Guys, you cannot use 3/8" ply UNLESS it's a 7 ply board. Most are not. As a matter of fact, I only know of 1 manufacturer that produces 7 ply 3/8".

If your deflection is > L/360, you don't need to add anything extra. Ditra adds some height. NobleSeal doesn't. Peel n stick like Green Skin and Mapeguard 2 give superior crack isolation (per manu's specs).


----------



## angus242 (Oct 20, 2007)

Stoneyard said:


> Personally I wouldn't risk it. I would check the sub-floor seams and stiffen it up if needed. I would put down 3/8-1/2" AC plywood running opposite of the sub-floor then staple 3-4" on center with a few dabs of construction adhesive below. Then your modified thin set then the Ditra. Having a tile job go bad and having to tear it up later and redoing it is huge compared to a few hours of labor laying down the underlayment. Who knows if Aunt Betty is coming over for Christmas dinner and she just happens to weigh 400 lbs.

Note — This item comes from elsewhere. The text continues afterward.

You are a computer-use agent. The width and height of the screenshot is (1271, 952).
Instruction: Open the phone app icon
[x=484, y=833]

If you use a plywood underlayment it must:
..be installed perpendicular to the joists.
..be a minimum of 7-ply (regardless of thickness).
..free of any construction adhesives.


----------



## B.D.R. (May 22, 2007)

Why not wire or plastic mesh and self leveler?
That adds to 1/2


----------



## TNTRenovate (Aug 19, 2010)

Stoneyard said:


> Personally I wouldn't risk it. I would check the sub-floor seams and stiffen it up if needed. I would put down 3/8-1/2" AC plywood running opposite of the sub-floor then staple 3-4" on center with a few dabs of construction adhesive below. Then your modified thin set then the Ditra. Having a tile job go bad and having to tear it up later and redoing it is huge compared to a few hours of labor laying down the underlayment. Who knows if Aunt Betty is coming over for Christmas dinner and she just happens to weigh 400 lbs.


If you are going to lay another layer of plywood you would lay it perpendicular to the joists, screw to subfloor but not to joists.

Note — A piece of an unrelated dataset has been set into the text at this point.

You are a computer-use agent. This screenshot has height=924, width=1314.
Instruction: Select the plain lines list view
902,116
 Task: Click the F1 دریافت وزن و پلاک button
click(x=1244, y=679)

And while the plywood will stiffen up a floor, I would first make sure that the deflection rating is met and then address subfloor.


----------



## Tech Dawg (Dec 13, 2010)

B.D.R. said:


> Why not wire or plastic mesh and self leveler?
> That adds to 1/2


That's ok if you live in Jersey :laughing:


----------



## angus242 (Oct 20, 2007)

Tech Dawg said:


> That's ok if you live in Jersey :laughing:


It is April Fools Day.


----------



## Stoneyard (Mar 30, 2014)

angus242 said:


> If you use a plywood underlayment it must:
> ..be installed perpendicular to the joists. *I meant joists, brain fart*
> ..be a minimum of 7-ply (regardless of thickness). *Agreed, but keeps the height down for the transition at the door
> *..free of any construction adhesives.


 *I disagree, the underlayment and subfloor move separately from the Ditra and tile.*


----------



## GO Remodeling (Apr 5, 2005)

What are you disagreeing to?

Years ago, manufacturers said to lay underlayment 90* to subfloor. But now it should go perpendicular to joists. Just don't line up the seams or screw to the joists. 
Schluter's handbook has a good explanation of how to add wood underlayment.


----------



## angus242 (Oct 20, 2007)

Stoneyard said:


> *I disagree, the underlayment and subfloor move separately from the Ditra and tile.*


Not sure what you are disagreeing about. All of my comments are based off industry minimum standards. To disagree with them is to disagree with an entire united body of manufacturers and testing facilities that create these standards.

Since you didn't reply to the adhesive comment, perhaps that's what you're talking about? It has nothing to do with movement of substrates but creating tiny voids under the ply underlayment that can cause horizontal movement.


----------



## CompleteW&D (May 28, 2011)

Man.... it's GREAT to come to the site and see Angus posting again. It's good to see you again! Your wisdom and "_cantankerous-ness_" is a welcome sight indeed.

We'll all learn more with you around. Don't be away so long next time. :thumbsup:


----------



## MIKE ANTONETTI (Jul 17, 2012)

I don't know about the 7 ply issue, nor turn it this way or that, nor the L360, there are many factors and you can always go beyond these minimum standards. What about trapping moisture underneath and plywood swelling, certainly there's enough force to pop a tile up, and combine with vibrations in the floor. Evaluation of each situation is critical for a long lasting installation.


----------



## AustinDB (Sep 11, 2006)

I've never heard of a 7 layer plywood, but googled Halex. There are no distributors in my area and my flooring co hasn't heard of it (General Flooring). 

After reading Schluter's Ditrahandbook, it states I can go over the existing 3/4" w/ Ditra and as an added option, I could leave the vinyl down (which is in good condition) and install the Ditra overtop. That feels like a "dirty" option, I'm use to overdoing things. Have you guys had/seen callbacks/failures with this method?


----------



## MIKE ANTONETTI (Jul 17, 2012)

I think he's BS'n on April Fools day, looks like I have to Amp up my reading on install instructions , been coasting awhile.


----------



## tileman2000 (Feb 14, 2011)

If the subfloor isn't done properly, Ditra will not keep the tiles from cracking. I saw this first hand 2 weeks ago. The original installer used Ditra and 20x20 porcelain tiles in a kitchen and connecting dining room. I was there doing the upstairs bathrooms, but ended up replacing a few cracked tiles from the kitchen. From what i could tell, the Ditra was stuck well to the floor and there was plenty of coverage on the back of the tile, but since the subfloor wasn't done properly, I'll probably be making a few more trips to replace tile.


----------